GIVEN REQUEST:
Put every line of the records below into a Markdown table with two columns, Row and Line. Number the rows in order and leave out blank lines.

— BEGIN —

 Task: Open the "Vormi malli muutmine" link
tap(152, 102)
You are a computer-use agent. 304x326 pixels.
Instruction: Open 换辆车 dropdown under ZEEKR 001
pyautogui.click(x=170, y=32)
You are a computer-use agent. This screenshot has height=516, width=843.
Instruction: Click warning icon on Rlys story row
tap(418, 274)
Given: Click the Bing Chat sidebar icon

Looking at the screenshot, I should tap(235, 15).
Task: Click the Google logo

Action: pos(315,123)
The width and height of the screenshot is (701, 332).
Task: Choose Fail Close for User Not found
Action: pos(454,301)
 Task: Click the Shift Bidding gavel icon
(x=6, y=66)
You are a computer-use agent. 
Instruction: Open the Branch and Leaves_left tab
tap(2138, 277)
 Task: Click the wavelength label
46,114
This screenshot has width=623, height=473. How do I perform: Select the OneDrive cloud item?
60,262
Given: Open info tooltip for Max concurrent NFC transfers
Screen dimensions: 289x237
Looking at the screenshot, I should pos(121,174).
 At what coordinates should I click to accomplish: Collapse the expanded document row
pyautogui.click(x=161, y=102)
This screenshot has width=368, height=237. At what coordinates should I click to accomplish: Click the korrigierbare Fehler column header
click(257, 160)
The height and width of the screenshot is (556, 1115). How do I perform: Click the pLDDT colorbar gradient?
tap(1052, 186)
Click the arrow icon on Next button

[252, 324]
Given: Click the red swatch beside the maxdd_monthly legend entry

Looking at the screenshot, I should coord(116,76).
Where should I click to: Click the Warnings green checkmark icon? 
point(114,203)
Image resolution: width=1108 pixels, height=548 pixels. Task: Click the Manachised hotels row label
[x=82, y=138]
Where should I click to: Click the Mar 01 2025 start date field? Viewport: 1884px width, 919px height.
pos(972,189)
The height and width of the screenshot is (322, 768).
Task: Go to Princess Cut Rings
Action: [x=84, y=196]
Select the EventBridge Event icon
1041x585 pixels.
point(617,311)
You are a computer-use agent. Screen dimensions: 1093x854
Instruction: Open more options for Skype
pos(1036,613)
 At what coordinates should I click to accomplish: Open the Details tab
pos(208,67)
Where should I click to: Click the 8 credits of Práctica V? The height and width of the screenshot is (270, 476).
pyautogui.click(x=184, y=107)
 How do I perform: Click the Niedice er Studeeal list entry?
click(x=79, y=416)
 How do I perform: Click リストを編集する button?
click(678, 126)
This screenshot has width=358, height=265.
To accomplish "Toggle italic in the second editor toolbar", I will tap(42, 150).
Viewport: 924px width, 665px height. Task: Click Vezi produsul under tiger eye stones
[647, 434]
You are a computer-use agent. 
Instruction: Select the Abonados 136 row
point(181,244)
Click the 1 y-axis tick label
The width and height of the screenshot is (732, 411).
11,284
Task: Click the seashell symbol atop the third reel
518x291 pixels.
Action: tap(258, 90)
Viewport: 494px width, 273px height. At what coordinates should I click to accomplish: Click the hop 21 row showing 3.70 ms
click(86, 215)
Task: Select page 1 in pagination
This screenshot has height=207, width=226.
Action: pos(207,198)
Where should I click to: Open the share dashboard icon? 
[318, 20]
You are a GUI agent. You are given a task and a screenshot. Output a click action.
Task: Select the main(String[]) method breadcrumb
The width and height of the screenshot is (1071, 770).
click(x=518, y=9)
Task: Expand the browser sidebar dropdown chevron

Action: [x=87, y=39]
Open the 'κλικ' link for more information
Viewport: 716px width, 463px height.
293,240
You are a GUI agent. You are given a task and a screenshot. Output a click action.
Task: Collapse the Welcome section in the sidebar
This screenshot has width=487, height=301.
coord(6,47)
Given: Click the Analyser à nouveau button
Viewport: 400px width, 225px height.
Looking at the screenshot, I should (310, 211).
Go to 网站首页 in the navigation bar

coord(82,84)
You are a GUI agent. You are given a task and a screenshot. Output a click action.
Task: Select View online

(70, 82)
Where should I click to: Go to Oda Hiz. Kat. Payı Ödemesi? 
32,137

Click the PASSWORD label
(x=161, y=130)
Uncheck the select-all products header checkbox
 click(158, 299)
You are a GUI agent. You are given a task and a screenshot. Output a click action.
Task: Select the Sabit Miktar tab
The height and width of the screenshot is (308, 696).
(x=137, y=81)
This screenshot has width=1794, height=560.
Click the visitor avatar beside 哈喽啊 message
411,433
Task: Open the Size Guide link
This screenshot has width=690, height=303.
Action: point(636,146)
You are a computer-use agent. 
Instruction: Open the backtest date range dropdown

— END —

EXERCISE OUTPUT:
| Row | Line |
|---|---|
| 1 |  Task: Open the "Vormi malli muutmine" link |
| 2 | tap(152, 102) |
| 3 | You are a computer-use agent. 304x326 pixels. |
| 4 | Instruction: Open 换辆车 dropdown under ZEEKR 001 |
| 5 | pyautogui.click(x=170, y=32) |
| 6 | You are a computer-use agent. This screenshot has height=516, width=843. |
| 7 | Instruction: Click warning icon on Rlys story row |
| 8 | tap(418, 274) |
| 9 | Given: Click the Bing Chat sidebar icon |
| 10 | Looking at the screenshot, I should tap(235, 15). |
| 11 | Task: Click the Google logo |
| 12 | Action: pos(315,123) |
| 13 | The width and height of the screenshot is (701, 332). |
| 14 | Task: Choose Fail Close for User Not found |
| 15 | Action: pos(454,301) |
| 16 |  Task: Click the Shift Bidding gavel icon |
| 17 | (x=6, y=66) |
| 18 | You are a computer-use agent.  |
| 19 | Instruction: Open the Branch and Leaves_left tab |
| 20 | tap(2138, 277) |
| 21 |  Task: Click the wavelength label |
| 22 | 46,114 |
| 23 | This screenshot has width=623, height=473. How do I perform: Select the OneDrive cloud item? |
| 24 | 60,262 |
| 25 | Given: Open info tooltip for Max concurrent NFC transfers |
| 26 | Screen dimensions: 289x237 |
| 27 | Looking at the screenshot, I should pos(121,174). |
| 28 |  At what coordinates should I click to accomplish: Collapse the expanded document row |
| 29 | pyautogui.click(x=161, y=102) |
| 30 | This screenshot has width=368, height=237. At what coordinates should I click to accomplish: Click the korrigierbare Fehler column header |
| 31 | click(257, 160) |
| 32 | The height and width of the screenshot is (556, 1115). How do I perform: Click the pLDDT colorbar gradient? |
| 33 | tap(1052, 186) |
| 34 | Click the arrow icon on Next button |
| 35 | [252, 324] |
| 36 | Given: Click the red swatch beside the maxdd_monthly legend entry |
| 37 | Looking at the screenshot, I should coord(116,76). |
| 38 | Where should I click to: Click the Warnings green checkmark icon?  |
| 39 | point(114,203) |
| 40 | Image resolution: width=1108 pixels, height=548 pixels. Task: Click the Manachised hotels row label |
| 41 | [x=82, y=138] |
| 42 | Where should I click to: Click the Mar 01 2025 start date field? Viewport: 1884px width, 919px height. |
| 43 | pos(972,189) |
| 44 | The height and width of the screenshot is (322, 768). |
| 45 | Task: Go to Princess Cut Rings |
| 46 | Action: [x=84, y=196] |
| 47 | Select the EventBridge Event icon |
| 48 | 1041x585 pixels. |
| 49 | point(617,311) |
| 50 | You are a computer-use agent. Screen dimensions: 1093x854 |
| 51 | Instruction: Open more options for Skype |
| 52 | pos(1036,613) |
| 53 |  At what coordinates should I click to accomplish: Open the Details tab |
| 54 | pos(208,67) |
| 55 | Where should I click to: Click the 8 credits of Práctica V? The height and width of the screenshot is (270, 476). |
| 56 | pyautogui.click(x=184, y=107) |
| 57 |  How do I perform: Click the Niedice er Studeeal list entry? |
| 58 | click(x=79, y=416) |
| 59 |  How do I perform: Click リストを編集する button? |
| 60 | click(678, 126) |
| 61 | This screenshot has width=358, height=265. |
| 62 | To accomplish "Toggle italic in the second editor toolbar", I will tap(42, 150). |
| 63 | Viewport: 924px width, 665px height. Task: Click Vezi produsul under tiger eye stones |
| 64 | [647, 434] |
| 65 | You are a computer-use agent.  |
| 66 | Instruction: Select the Abonados 136 row |
| 67 | point(181,244) |
| 68 | Click the 1 y-axis tick label |
| 69 | The width and height of the screenshot is (732, 411). |
| 70 | 11,284 |
| 71 | Task: Click the seashell symbol atop the third reel |
| 72 | 518x291 pixels. |
| 73 | Action: tap(258, 90) |
| 74 | Viewport: 494px width, 273px height. At what coordinates should I click to accomplish: Click the hop 21 row showing 3.70 ms |
| 75 | click(86, 215) |
| 76 | Task: Select page 1 in pagination |
| 77 | This screenshot has height=207, width=226. |
| 78 | Action: pos(207,198) |
| 79 | Where should I click to: Open the share dashboard icon?  |
| 80 | [318, 20] |
| 81 | You are a GUI agent. You are given a task and a screenshot. Output a click action. |
| 82 | Task: Select the main(String[]) method breadcrumb |
| 83 | The width and height of the screenshot is (1071, 770). |
| 84 | click(x=518, y=9) |
| 85 | Task: Expand the browser sidebar dropdown chevron |
| 86 | Action: [x=87, y=39] |
| 87 | Open the 'κλικ' link for more information |
| 88 | Viewport: 716px width, 463px height. |
| 89 | 293,240 |
| 90 | You are a GUI agent. You are given a task and a screenshot. Output a click action. |
| 91 | Task: Collapse the Welcome section in the sidebar |
| 92 | This screenshot has width=487, height=301. |
| 93 | coord(6,47) |
| 94 | Given: Click the Analyser à nouveau button |
| 95 | Viewport: 400px width, 225px height. |
| 96 | Looking at the screenshot, I should (310, 211). |
| 97 | Go to 网站首页 in the navigation bar |
| 98 | coord(82,84) |
| 99 | You are a GUI agent. You are given a task and a screenshot. Output a click action. |
| 100 | Task: Select View online |
| 101 | (70, 82) |
| 102 | Where should I click to: Go to Oda Hiz. Kat. Payı Ödemesi?  |
| 103 | 32,137 |
| 104 | Click the PASSWORD label |
| 105 | (x=161, y=130) |
| 106 | Uncheck the select-all products header checkbox |
| 107 |  click(158, 299) |
| 108 | You are a GUI agent. You are given a task and a screenshot. Output a click action. |
| 109 | Task: Select the Sabit Miktar tab |
| 110 | The height and width of the screenshot is (308, 696). |
| 111 | (x=137, y=81) |
| 112 | This screenshot has width=1794, height=560. |
| 113 | Click the visitor avatar beside 哈喽啊 message |
| 114 | 411,433 |
| 115 | Task: Open the Size Guide link |
| 116 | This screenshot has width=690, height=303. |
| 117 | Action: point(636,146) |
| 118 | You are a computer-use agent.  |
| 119 | Instruction: Open the backtest date range dropdown |